RANDOM_SEED:int=configs["RANDOM STATE"]
EPOCHS:int=configs["EPOCHS"]
TRIALS:int=configs["TRIALS"]
EXPERIMENT_NAME="Changing to experiment.log"

  from .autonotebook import tqdm as notebook_tqdm


In [2]:
# class log_losses(Callback):

#     def on_train_epoch_end(self, trainer, pl_module):
#         mlflow.log_metric('train_loss_epochs', trainer.logged_metrics['train_loss'])
#     def on_validation_epoch_end(self, trainer, pl_module):
#         mlflow.log_metric('val_loss_epochs', trainer.logged_metrics['val_loss'])

In [3]:
def objective(trial):

    with mlflow.start_run(nested=True):

        # We optimize the number of layers, hidden units in each layer, dropout and the learning rate.
        n_layers = trial.suggest_int("n_layers", 1, 3)
        dropout = trial.suggest_float("dropout", 0.2, 0.5)
        lr = trial.suggest_float("learning_rate",1e-5,1e-1)

        output_dims = [
            trial.suggest_int(f"n_units_l{i}", 4, 128, log=True) for i in range(n_layers)
        ]

        # od="_".join(str(x) for x in output_dims)
        # version = f"version_{round(dropout,2)}_{round(lr,2)}_{od}"

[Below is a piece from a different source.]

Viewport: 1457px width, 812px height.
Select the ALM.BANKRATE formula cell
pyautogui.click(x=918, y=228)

        pl.seed_everything(RANDOM_SEED, workers=True) # Setting seed for execution
        data=data_module(batch_size=4,seed=RANDOM_SEED)
        model = NN(dropout, output_dims,lr)

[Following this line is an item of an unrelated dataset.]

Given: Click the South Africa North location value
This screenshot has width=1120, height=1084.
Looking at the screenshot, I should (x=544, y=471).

        mlf_logger = MLFlowLogger(experiment_name=EXPERIMENT_NAME) #, tracking_uri="file:./ml-runs")

        trainer = pl.Trainer(
            logger=mlf_logger,
            deterministic=True,
            enable_checkpointing=False,
            max_epochs=EPOCHS,
            # callbacks=[log_losses()],
            default_root_dir="./"
        )
        hyperparameters = dict(n_layers=n_layers, dropout=dropout, output_dims=output_dims, lr=lr)
        trainer.fit(model,data)
        error = trainer.callback_metrics["val_loss"].item()
        # Log to MLflow
        # mlflow.log_metric("mse", error)
        # mlflow.log_params(hyperparameters)

    return error

In [4]:
def get_or_create_experiment(experiment_name:str):

    if experiment := mlflow.get_experiment_by_name(experiment_name):
        return experiment.experiment_id
    else:
        return mlflow.create_experiment(experiment_name)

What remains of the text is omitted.